**Given data:**
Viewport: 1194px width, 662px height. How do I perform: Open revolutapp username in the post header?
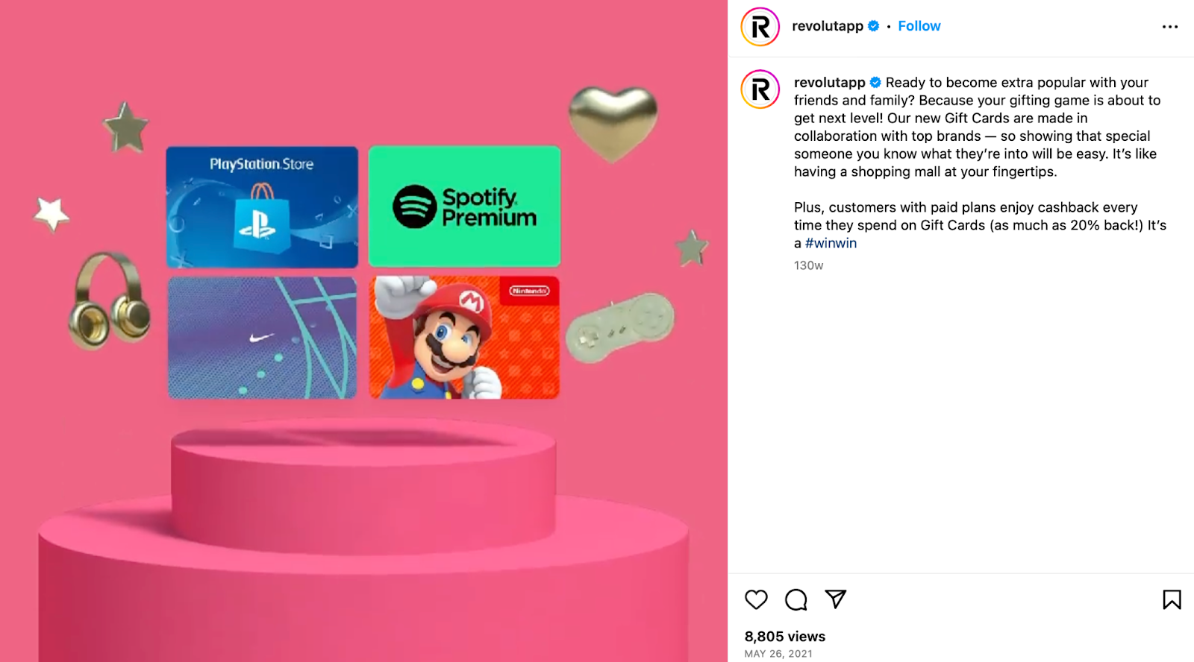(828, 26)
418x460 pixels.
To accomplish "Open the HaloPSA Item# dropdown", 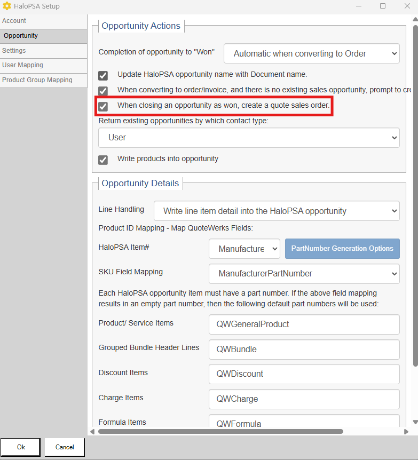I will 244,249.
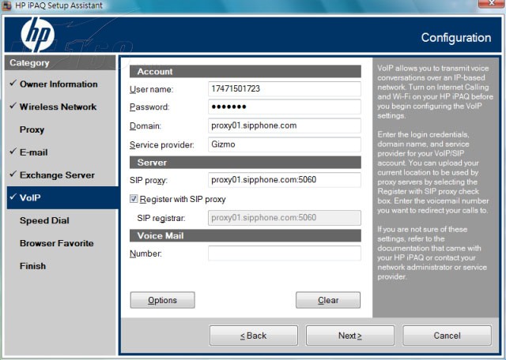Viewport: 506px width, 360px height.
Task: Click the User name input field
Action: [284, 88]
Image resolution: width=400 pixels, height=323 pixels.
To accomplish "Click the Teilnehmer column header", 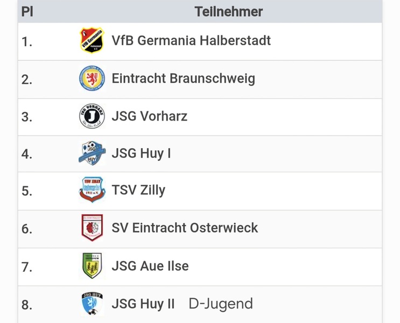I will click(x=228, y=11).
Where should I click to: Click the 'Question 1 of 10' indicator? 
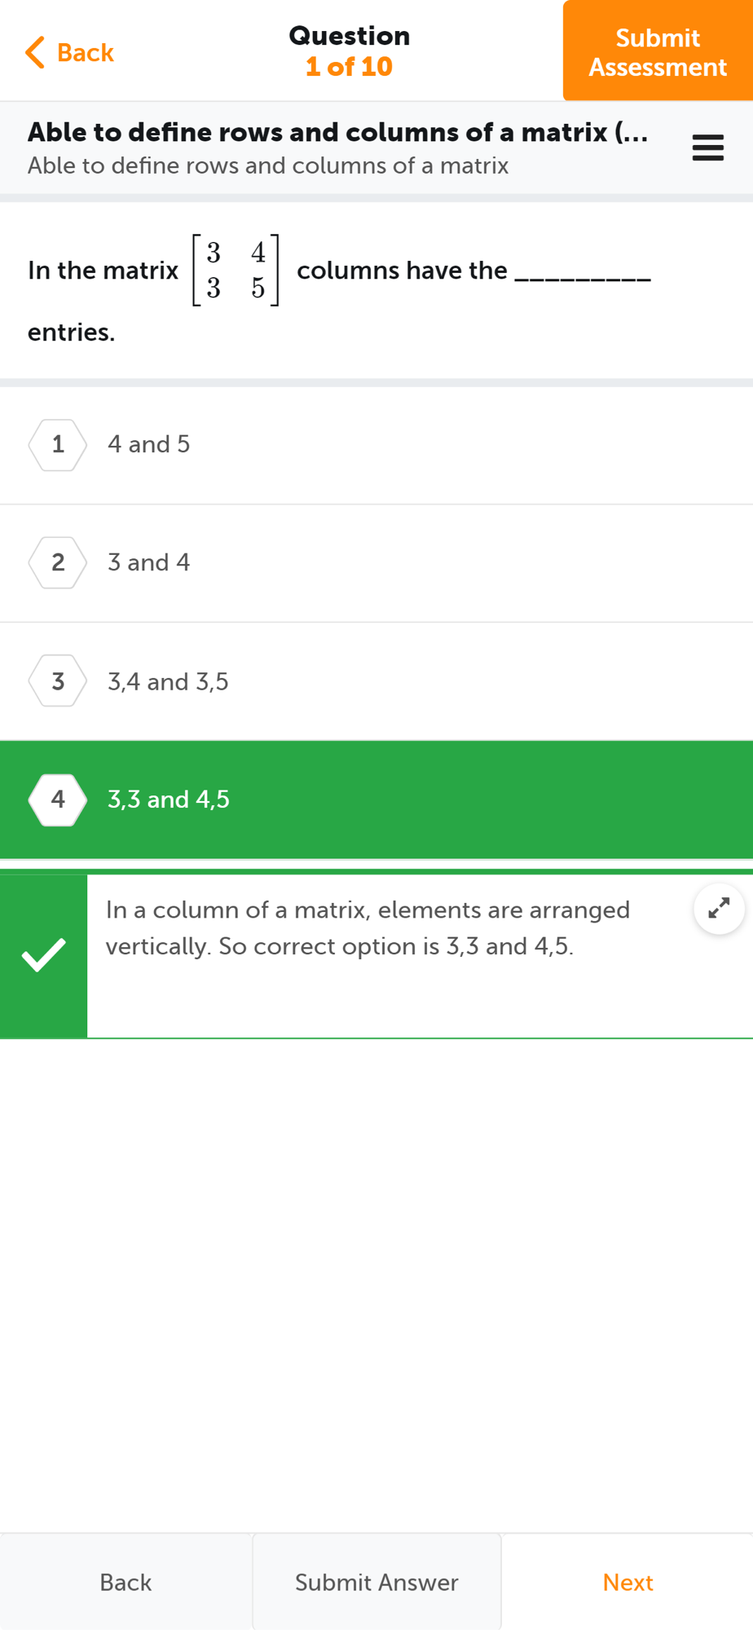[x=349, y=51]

**Exercise:**
Every line above that holds the string "pixels" should be copied into the answer.

**Solution to this exercise:**
418x460 pixels.
Image resolution: width=400 pixels, height=323 pixels.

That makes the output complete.